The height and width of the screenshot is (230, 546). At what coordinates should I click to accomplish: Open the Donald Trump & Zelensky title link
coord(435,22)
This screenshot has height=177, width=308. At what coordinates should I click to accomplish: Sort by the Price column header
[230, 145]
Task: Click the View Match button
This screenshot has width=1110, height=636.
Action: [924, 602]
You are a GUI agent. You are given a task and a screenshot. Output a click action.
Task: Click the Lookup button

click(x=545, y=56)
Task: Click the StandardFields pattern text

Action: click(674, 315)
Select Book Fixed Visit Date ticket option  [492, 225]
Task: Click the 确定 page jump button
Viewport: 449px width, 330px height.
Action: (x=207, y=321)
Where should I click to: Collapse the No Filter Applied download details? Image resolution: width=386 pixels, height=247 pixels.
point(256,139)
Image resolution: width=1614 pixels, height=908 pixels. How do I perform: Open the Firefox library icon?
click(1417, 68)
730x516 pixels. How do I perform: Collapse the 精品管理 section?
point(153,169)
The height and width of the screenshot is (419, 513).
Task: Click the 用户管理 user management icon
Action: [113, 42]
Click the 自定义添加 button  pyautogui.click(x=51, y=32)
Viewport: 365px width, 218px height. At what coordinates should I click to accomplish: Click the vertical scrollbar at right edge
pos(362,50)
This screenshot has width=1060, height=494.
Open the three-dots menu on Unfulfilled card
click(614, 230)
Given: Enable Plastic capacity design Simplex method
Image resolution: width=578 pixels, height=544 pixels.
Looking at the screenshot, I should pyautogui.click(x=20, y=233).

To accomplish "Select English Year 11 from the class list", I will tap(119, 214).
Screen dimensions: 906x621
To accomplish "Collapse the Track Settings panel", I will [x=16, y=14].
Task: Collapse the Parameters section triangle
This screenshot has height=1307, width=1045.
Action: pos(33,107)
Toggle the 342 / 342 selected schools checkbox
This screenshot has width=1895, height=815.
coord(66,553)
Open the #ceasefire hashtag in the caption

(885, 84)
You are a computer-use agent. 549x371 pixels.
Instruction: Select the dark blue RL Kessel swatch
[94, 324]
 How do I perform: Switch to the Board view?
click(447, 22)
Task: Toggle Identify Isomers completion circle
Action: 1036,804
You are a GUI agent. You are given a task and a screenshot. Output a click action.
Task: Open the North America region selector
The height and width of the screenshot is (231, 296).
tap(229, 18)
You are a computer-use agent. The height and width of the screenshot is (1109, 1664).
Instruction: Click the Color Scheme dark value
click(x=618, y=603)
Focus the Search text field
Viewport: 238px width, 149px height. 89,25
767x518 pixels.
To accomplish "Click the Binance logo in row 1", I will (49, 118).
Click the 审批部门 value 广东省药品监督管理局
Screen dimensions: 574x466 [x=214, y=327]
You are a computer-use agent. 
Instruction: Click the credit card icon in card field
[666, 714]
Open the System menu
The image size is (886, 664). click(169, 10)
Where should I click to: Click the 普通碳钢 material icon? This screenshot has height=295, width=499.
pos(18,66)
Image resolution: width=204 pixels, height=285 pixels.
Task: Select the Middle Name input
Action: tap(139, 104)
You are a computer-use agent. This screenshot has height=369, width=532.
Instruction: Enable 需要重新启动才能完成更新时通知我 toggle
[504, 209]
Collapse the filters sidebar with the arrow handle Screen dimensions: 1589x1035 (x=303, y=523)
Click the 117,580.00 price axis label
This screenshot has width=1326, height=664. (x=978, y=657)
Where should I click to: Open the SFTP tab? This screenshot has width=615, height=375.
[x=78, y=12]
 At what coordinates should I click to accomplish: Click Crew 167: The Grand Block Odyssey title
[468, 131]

_The problem_.
Arrange the records between the lines holding "How do I perform: Switch to the Board view?" and "tap(229, 18)", inclusive, as a Markdown table with the columns Row and Line. Give each nonblank line its own numbered row.

_Result_.
| Row | Line |
|---|---|
| 1 |  How do I perform: Switch to the Board view? |
| 2 | click(447, 22) |
| 3 | Task: Toggle Identify Isomers completion circle |
| 4 | Action: 1036,804 |
| 5 | You are a GUI agent. You are given a task and a screenshot. Output a click action. |
| 6 | Task: Open the North America region selector |
| 7 | The height and width of the screenshot is (231, 296). |
| 8 | tap(229, 18) |